To justify the maintenance of these poles on plaintiff’s property the defendant invokes purported grants by two of plaintiff’s predecessors in title. One dated October 5, 1899, signed by Henry C. Strong relates to the six poles at the south end of the farm. The other, dated July 14, 1908, signed by Charles F. Bedell, plaintiff’s grantor, relates to the seven poles which encircled the rear of the buildings.

The Strong grant, which concerns the group of six poles, has been properly held to be valid. (Rochester Poster Advertising Co., [566]*566Inc., v. Smithers, 224 App. Div. 435; Barber v. Hudson River Telephone Co., 105 id. 154.)

The Bedell grant has been held to give an easement by implication in respect of the twenty-nine poles on either side of the seven poles mentioned therein.

The crucial grant, therefore, is the one from Bedell. Its language is clear and when read literally gives rights with respect to seven poles and no more. Assuming, however, that its meaning is uncertain, we may consider the surrounding circumstances and the situation of the parties when it was executed, in order to discover its true intent, which latter must be given effect. (Herman v. Roberts, 119 N. Y. 37, 42; Matter of One Hundred and Sixteenth St., 1 App. Div. 436, 444; Matter of City of New York [West 177th Street], 135 id. 520, 524.)

In 1886 the predecessor statute of section 261 of the Real Property Law was enacted. It provided, in substance, as does section 261, that whenever a wire or cable used by a telegraph company is or shall be attached to, or shall extend upon or over any building or land, no lapse of time shall raise a presumption of any grant or justify a prescription of any perpetual right to such attachment or extension.

When Bedell owned this farm, the telegraph poles were in place, without permission, or they were there as a matter of mere parol license, except as to the six poles involved in the Strong grant. At that time the above statute was in effect. Its meaning and scope were determined in September, 1901, in Andrews v. Delhi & Stamford Tel. Co. (36 Misc. 23; affd., 66 App. Div. 616). There Andrews owned a farm and land to the center of a road. It was held that proof of the defendant company’s peaceable possession and maintenance of its telephone Une along a country highway for more than twenty years did not raise a presumption of grant or prescription of perpetual right. It was further held that a parol permission or license was revocable at will and if there had been a parol permission or license, it was revoked when the then owner received his deed from his grantor.

It thus appears that before Bedell signed the July 14, 1908, grant to defendant’s predecessor, it had no irrevocable right to maintain thirty-six of the poles on Bedell’s property. This lack of right was confirmed in 1938 in O’Meara v.
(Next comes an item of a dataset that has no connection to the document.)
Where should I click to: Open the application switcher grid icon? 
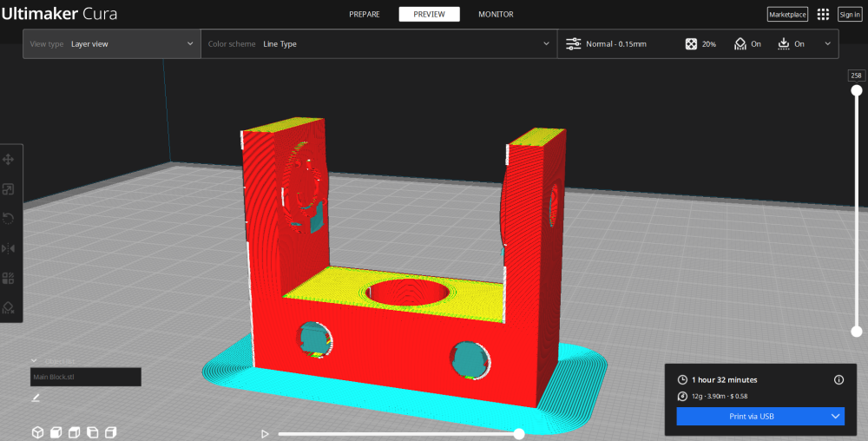tap(823, 15)
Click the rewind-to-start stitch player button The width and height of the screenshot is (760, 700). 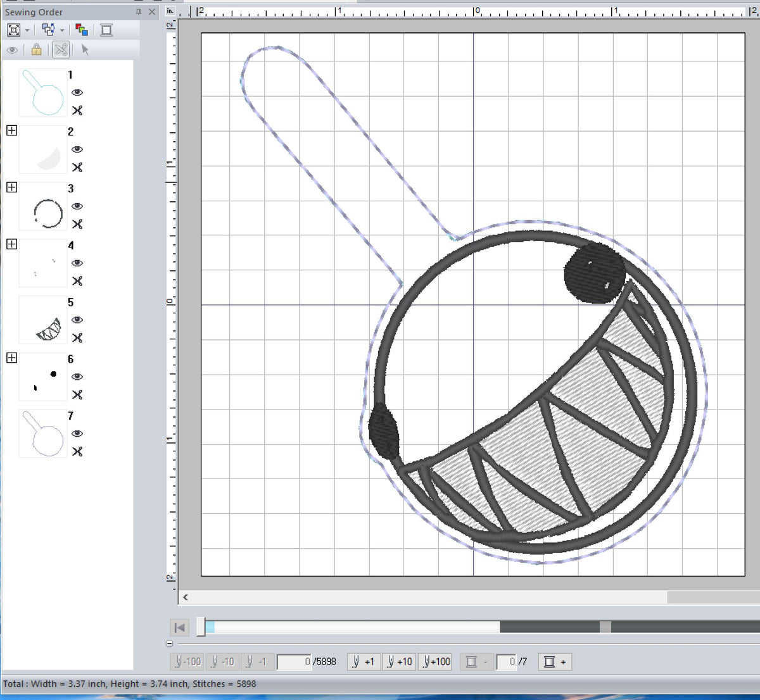point(179,627)
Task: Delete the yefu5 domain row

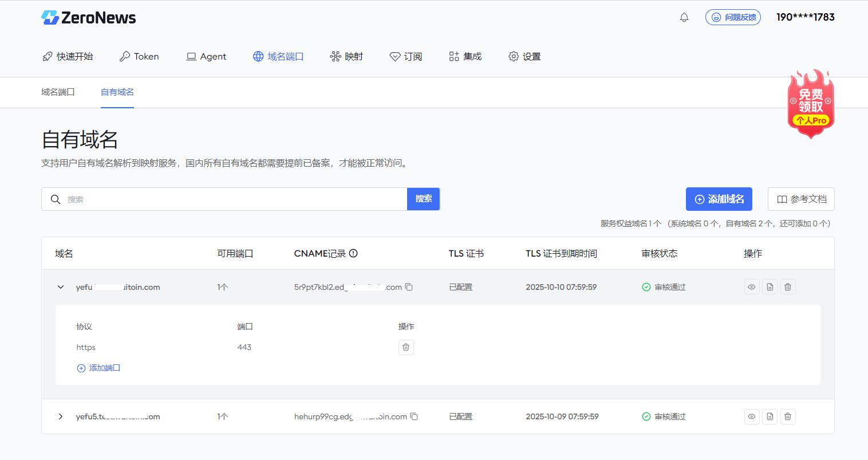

Postal Telegraph-Cable Co. (279 N. Y. 282). There the Andrews doctrine (supra) was reiterated and the case cited with approval.

With this state of the law as it existed in 1908 in mind, we may examine the paper, the scope of which is in dispute. The printed [567]*567blank form used read:" Received of * * * Company * * * Dollars, in consideration of which I hereby grant unto said Company, its successors and assigns the right to erect and maintain its poles and lines over [and along] my property [including the necessary poles,] fixtures, guys and braces, [and in full satisfaction for the trimming of any trees along said lines necessary to keep the wires cleared at least eighteen inches].” The incident which resulted in the execution and delivery of the Bedell document occurred when defendant’s predecessor was about to trim the trees in front of Bedell’s house. He objected and an arrangement was made to take the seven poles from in front of the house and encircle the back of the buildings with them. It does not appear whether or not Bedell knew he could require all of the forty-two poles to be taken off his property except the six involved in the Strong grant and particularly the seven poles which obstructed the front of his house. He nevertheless agreed to a relocation of the seven poles in the manner stated.

When it came to filling in the above printed blank or form, the word “ its ” italicized above was struck out and, in handwriting other than that of Bedell, the word “ seven ” was inserted above that word. Words of significance, relating to poles and lines “ along my property ” (indicated by brackets above), were also obliterated. These obliterated words necessarily referred to the twenty-nine poles as they were “ along my property.” There was then added in script: “The above Right of way refers to seven Poles with cross arms which were removed from front to back of my house at my request and are located on Private Property between the Highway on the East and the Highway on the west side of my house, with privilege to trim all trees between said points necessary to keep wires clear.”

In view of the manner of adapting the blank form to the arrangement between Bedell and the representative of the defendant’s predecessor, may it be said that either intended to create any rights in the defendant’s predecessor in respect of any poles other than the seven mentioned?

If we read the printed blank or form before it was filled in, it is readily apparent that by failing to strike out the word “ its ” and failing to insert the word “ seven ” in place thereof, the right to maintain all the poles on the property would have been effectually authorized by the document in connection with the matter added in script, with its reference to the removal of the seven poles from the front of the Bedell house to the rear thereof. If Bedell intended to give and defendant’s predecessor understood that it [568]*568was to get additional rights in respect of other than the seven poles, the word “ its ” would have been left undisturbed in the printed form. This is so apart from the significant words (bracketed above) which were struck out.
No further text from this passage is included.